Ce départ "est d'autant plus triste et choquant qu'il met une fin brutale à sept ans d'efforts et de possibilités de soigner des milliers d'enfants malnutris", a-t-il estimé lors d'une conférence de presse à Niamey.
MSF-France a annoncé mercredi qu'elle allait se retirer du Niger, où les autorités ont suspendu ses activités nutritionnelles le 18 juillet.

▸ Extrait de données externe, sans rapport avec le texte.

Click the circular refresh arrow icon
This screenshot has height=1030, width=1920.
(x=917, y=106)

L'ONG a pris cette décision après avoir demandé en vain, le 21 octobre, au président nigérien Mamadou Tandja la reprise immédiate de ses opérations à Maradi (centre-sud).

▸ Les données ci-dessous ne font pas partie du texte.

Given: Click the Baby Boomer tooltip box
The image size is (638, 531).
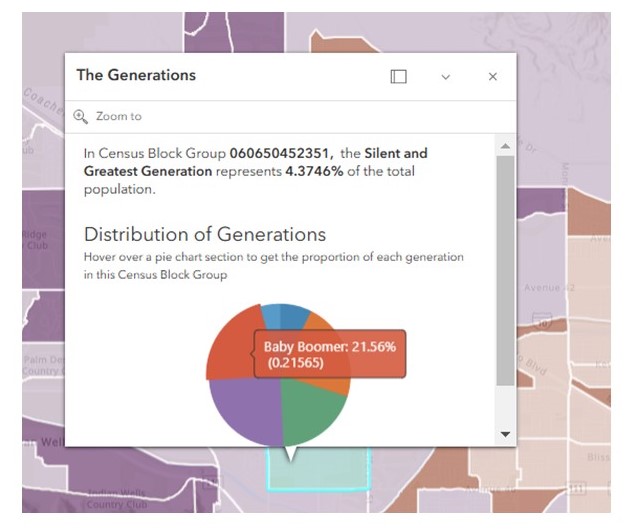Looking at the screenshot, I should coord(330,354).
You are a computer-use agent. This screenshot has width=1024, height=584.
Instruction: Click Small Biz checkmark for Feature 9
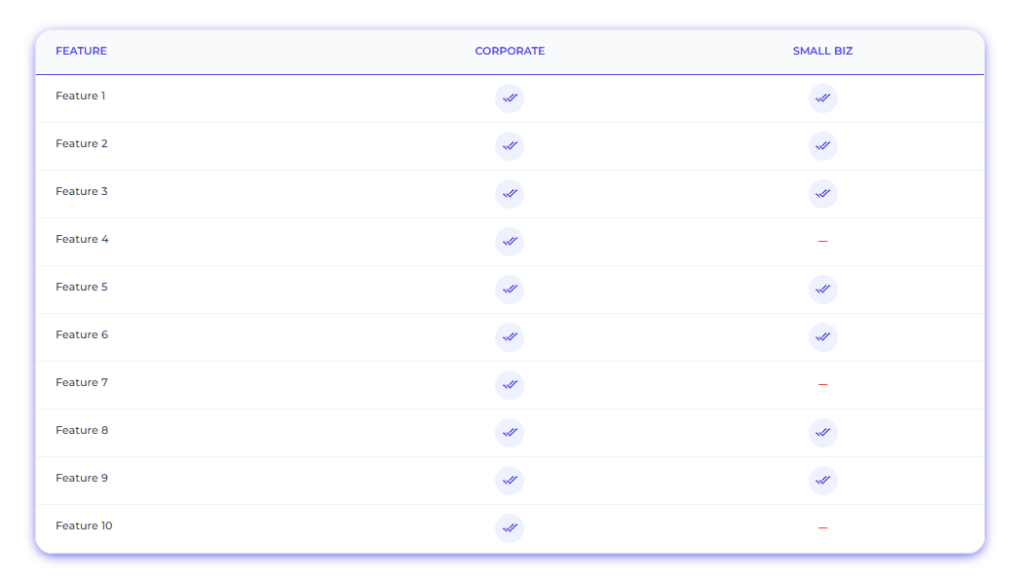pyautogui.click(x=823, y=481)
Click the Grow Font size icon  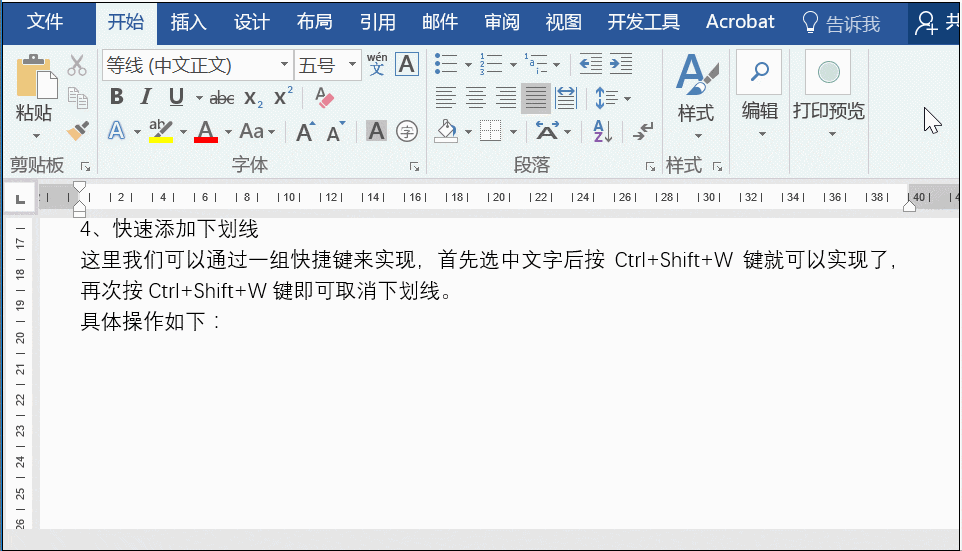click(305, 131)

"Nous avions essayé de tout mettre en oeuvre pour comprendre les raisons et dialoguer avec les autorités et il nous a été opposé le silence", a déploré le docteur Fournier.
Selon lui, la mesure est liée au fait que les autorités nigériennes "ne veulent plus qu'on parle de la malnutrition" depuis que le pays, frappé par une grave crise alimentaire en 2005, avait été sous les projecteurs des médias internationaux.
Niamey, qui a estimé que la médiatisation de cette crise avait "sali" son image, interdit aux journalistes de faire des reportages sur le sujet.
"C'est en parlant de cette catastrophe qui affecte de façon chronique certains pays qu'on arrivera à résoudre le problème", a estimé Christophe Fournier.
Les sections belge, suisse et espagnole de MSF, qui ne sont pas concernées par la mesure de suspension, vont cependant poursuivre leurs activités dans le nord de Maradi et dans les régions de Zinder (centre-est) et Tahoua (ouest), selon MSF.
Le Niger avait suspendu les activités de MSF-France dans la région de Maradi, accusant l'organisation de refuser de collaborer avec les services publics et d'entretenir "une malnutrition endémique" des enfants avec la complicité des mères.